(GIVEN DATA)
········
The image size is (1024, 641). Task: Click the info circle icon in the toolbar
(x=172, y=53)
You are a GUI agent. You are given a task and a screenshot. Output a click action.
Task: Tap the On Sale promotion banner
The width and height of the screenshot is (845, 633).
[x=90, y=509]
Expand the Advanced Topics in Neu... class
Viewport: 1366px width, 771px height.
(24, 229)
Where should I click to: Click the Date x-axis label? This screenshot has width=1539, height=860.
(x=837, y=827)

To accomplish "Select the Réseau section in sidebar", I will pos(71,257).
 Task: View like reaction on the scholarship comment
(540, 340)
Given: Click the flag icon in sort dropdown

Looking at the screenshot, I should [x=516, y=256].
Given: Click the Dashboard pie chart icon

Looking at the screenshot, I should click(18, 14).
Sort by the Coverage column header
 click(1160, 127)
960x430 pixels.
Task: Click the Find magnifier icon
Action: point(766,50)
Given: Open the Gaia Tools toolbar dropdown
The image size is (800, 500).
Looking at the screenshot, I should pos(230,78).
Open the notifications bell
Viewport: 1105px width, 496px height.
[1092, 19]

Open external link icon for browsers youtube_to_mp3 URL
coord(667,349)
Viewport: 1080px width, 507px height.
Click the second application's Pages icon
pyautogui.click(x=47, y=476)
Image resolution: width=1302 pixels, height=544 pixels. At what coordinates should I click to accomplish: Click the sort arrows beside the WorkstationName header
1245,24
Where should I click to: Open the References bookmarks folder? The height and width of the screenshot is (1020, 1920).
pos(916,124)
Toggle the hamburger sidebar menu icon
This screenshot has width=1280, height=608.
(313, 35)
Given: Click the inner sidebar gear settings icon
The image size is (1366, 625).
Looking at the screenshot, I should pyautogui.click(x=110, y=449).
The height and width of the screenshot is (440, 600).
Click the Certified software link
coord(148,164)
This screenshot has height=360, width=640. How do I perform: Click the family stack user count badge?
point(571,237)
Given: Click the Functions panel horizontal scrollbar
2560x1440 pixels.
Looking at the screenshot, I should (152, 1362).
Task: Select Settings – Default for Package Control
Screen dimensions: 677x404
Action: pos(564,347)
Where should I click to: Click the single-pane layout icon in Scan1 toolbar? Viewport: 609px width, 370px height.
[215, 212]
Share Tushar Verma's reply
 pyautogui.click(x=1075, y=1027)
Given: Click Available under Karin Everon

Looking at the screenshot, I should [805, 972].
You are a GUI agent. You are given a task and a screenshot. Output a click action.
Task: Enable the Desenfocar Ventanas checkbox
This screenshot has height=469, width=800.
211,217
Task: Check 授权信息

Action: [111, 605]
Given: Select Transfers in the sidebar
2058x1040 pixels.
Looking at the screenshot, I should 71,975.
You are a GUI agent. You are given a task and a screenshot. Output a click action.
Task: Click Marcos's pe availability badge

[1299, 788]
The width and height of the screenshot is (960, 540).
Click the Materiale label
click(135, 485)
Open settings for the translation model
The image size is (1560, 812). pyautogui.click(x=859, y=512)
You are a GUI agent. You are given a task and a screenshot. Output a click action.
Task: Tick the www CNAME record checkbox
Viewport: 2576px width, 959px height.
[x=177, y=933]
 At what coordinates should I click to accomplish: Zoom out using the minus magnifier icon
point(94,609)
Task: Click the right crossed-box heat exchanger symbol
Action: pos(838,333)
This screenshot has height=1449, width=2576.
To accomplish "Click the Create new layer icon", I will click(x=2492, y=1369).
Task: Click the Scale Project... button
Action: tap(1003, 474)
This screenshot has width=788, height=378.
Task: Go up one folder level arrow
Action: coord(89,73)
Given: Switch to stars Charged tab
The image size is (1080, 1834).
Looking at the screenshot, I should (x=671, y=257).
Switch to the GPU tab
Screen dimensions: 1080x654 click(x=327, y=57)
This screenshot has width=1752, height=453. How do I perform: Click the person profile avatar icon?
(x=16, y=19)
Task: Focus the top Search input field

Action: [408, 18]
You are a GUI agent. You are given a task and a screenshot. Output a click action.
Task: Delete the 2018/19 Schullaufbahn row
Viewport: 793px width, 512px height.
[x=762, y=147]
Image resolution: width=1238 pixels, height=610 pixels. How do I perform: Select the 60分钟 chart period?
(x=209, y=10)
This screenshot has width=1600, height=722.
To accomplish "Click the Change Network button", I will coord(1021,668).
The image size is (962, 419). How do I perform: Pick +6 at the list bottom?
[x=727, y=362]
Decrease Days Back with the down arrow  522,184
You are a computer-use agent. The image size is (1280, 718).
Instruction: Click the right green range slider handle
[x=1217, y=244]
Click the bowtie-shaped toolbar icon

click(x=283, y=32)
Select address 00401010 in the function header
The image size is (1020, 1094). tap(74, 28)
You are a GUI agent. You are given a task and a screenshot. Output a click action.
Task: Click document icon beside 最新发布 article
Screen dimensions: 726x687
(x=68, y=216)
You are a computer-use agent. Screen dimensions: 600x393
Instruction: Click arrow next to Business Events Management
········
(REQUEST)
Copy out the lines verbatim, starting with the line that contains "The image size is (962, 419)." and going on through the last line of the records.

(TASK RESULT)
The image size is (962, 419). How do I perform: Pick +6 at the list bottom?
[x=727, y=362]
Decrease Days Back with the down arrow  522,184
You are a computer-use agent. The image size is (1280, 718).
Instruction: Click the right green range slider handle
[x=1217, y=244]
Click the bowtie-shaped toolbar icon

click(x=283, y=32)
Select address 00401010 in the function header
The image size is (1020, 1094). tap(74, 28)
You are a GUI agent. You are given a task and a screenshot. Output a click action.
Task: Click document icon beside 最新发布 article
Screen dimensions: 726x687
(x=68, y=216)
You are a computer-use agent. Screen dimensions: 600x393
Instruction: Click arrow next to Business Events Management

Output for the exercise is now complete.